Task objective:
Filter the entries for the word "link". Copy each line that has it.

[Stored records]
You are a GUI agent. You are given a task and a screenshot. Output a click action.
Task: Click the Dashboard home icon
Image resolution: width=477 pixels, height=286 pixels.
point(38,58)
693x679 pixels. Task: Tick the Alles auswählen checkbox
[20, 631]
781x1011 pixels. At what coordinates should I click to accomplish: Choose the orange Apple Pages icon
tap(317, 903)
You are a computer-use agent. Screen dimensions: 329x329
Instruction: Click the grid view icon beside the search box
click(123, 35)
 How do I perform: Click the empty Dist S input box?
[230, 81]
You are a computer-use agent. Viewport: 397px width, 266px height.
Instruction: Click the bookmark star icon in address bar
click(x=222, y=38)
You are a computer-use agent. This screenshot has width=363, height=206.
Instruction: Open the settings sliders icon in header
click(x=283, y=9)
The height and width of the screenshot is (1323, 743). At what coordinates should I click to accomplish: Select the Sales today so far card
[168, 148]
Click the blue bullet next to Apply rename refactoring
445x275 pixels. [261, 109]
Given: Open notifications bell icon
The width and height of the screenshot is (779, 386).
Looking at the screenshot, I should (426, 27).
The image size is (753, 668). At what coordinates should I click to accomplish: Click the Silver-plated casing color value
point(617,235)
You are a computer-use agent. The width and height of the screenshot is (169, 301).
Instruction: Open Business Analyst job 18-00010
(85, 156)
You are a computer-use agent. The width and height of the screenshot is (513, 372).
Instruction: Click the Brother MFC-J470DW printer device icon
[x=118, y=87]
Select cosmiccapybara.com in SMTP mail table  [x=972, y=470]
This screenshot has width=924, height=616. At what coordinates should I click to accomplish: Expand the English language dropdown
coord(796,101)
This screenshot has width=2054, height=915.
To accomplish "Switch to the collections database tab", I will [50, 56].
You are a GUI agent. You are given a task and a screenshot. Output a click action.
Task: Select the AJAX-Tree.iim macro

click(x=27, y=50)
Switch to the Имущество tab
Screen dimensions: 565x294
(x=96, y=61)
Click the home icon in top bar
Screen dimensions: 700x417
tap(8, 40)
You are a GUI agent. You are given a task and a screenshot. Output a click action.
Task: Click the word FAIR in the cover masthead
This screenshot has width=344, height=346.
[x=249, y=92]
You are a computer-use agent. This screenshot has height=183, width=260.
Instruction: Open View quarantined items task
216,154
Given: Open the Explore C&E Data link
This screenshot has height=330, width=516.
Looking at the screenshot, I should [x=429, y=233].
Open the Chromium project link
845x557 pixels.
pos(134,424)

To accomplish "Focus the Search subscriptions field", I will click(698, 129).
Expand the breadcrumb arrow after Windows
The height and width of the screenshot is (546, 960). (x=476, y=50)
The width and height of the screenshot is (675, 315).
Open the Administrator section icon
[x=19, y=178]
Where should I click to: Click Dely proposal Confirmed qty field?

Exercise response:
Given: Open the Explore C&E Data link
Open the Chromium project link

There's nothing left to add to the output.